===== RECORDS TO USE =====

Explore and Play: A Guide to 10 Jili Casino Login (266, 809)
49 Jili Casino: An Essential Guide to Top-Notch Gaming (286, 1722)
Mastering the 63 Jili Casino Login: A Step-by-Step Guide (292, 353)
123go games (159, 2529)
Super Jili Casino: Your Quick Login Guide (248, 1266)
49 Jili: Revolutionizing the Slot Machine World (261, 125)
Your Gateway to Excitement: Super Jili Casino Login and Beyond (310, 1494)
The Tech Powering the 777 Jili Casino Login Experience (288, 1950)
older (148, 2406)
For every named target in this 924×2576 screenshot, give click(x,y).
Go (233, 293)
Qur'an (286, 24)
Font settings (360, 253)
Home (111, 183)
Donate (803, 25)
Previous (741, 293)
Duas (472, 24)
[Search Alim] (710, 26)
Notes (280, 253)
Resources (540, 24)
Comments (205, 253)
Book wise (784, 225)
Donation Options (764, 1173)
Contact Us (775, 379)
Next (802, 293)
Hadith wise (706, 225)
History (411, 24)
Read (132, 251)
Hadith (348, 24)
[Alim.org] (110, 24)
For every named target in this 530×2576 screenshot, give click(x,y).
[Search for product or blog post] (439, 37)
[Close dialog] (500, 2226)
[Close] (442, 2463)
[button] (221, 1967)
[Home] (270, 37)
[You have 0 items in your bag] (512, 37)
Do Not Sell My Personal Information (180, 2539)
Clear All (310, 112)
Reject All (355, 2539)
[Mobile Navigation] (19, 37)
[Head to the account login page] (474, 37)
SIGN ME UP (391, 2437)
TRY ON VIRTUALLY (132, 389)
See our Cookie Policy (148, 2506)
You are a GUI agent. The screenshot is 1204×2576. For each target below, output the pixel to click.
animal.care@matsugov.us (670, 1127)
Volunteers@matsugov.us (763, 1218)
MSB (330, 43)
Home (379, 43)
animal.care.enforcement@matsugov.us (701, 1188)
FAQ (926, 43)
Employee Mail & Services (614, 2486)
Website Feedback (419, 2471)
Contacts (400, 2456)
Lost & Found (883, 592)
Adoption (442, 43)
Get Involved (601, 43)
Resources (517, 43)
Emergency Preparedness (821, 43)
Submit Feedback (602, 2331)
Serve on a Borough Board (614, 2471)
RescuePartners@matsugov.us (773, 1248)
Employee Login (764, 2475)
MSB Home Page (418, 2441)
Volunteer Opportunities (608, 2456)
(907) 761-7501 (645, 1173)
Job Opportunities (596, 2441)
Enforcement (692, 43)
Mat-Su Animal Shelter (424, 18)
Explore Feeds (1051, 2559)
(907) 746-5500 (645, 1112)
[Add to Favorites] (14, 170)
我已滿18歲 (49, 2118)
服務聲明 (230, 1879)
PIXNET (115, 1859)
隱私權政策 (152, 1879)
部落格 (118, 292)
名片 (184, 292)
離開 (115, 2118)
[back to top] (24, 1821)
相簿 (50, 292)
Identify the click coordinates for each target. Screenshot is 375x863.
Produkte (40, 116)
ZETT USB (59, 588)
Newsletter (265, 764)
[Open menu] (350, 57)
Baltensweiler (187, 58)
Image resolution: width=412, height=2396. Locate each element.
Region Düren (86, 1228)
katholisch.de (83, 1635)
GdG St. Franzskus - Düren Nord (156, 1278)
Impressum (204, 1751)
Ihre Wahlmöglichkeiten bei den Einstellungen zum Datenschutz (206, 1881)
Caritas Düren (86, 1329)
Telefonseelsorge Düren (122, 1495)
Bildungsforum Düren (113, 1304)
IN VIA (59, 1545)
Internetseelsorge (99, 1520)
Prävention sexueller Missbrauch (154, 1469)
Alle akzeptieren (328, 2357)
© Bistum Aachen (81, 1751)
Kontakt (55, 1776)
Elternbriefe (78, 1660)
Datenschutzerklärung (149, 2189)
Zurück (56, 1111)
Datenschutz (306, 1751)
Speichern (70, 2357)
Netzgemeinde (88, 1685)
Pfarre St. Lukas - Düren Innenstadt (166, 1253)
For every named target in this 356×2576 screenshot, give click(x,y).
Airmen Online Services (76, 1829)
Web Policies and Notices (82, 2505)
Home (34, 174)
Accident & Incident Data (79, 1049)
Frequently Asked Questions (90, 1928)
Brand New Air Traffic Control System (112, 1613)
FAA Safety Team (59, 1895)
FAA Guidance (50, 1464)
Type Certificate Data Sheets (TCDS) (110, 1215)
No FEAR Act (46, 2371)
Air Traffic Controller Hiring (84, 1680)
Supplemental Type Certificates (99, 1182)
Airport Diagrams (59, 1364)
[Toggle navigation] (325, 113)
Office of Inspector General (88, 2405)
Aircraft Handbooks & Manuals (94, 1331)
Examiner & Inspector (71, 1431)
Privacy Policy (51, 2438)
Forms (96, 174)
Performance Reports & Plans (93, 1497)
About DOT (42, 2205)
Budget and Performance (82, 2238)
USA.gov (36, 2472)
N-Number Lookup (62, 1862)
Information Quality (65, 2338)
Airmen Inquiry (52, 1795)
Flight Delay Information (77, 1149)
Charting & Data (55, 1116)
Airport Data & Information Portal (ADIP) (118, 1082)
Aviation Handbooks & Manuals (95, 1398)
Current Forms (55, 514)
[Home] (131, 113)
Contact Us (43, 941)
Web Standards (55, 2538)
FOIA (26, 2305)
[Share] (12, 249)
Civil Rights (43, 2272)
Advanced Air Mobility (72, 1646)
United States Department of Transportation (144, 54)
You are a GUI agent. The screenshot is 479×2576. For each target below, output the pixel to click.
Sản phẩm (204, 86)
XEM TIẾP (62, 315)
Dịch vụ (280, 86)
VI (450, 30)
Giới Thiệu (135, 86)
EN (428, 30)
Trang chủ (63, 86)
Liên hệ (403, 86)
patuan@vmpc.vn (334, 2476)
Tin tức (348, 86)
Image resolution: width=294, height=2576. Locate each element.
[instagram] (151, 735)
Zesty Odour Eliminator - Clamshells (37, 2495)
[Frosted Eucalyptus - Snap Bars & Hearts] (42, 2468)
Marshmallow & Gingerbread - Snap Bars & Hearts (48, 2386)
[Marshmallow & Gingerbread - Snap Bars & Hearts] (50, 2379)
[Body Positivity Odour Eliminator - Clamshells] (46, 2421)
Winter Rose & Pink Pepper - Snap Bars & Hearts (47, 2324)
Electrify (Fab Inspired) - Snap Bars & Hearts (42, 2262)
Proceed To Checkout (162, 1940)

=====

__WHAT YOU NEED TO DO__. Going back to the entries above, set down exactly the lines that begin at the one with "(907) 761-7501 (645, 1173)" and end at the one with "隱私權政策 (152, 1879)", both included, and nothing else.

__ANSWER BOX__.
(907) 761-7501 (645, 1173)
Job Opportunities (596, 2441)
Enforcement (692, 43)
Mat-Su Animal Shelter (424, 18)
Explore Feeds (1051, 2559)
(907) 746-5500 (645, 1112)
[Add to Favorites] (14, 170)
我已滿18歲 (49, 2118)
服務聲明 (230, 1879)
PIXNET (115, 1859)
隱私權政策 (152, 1879)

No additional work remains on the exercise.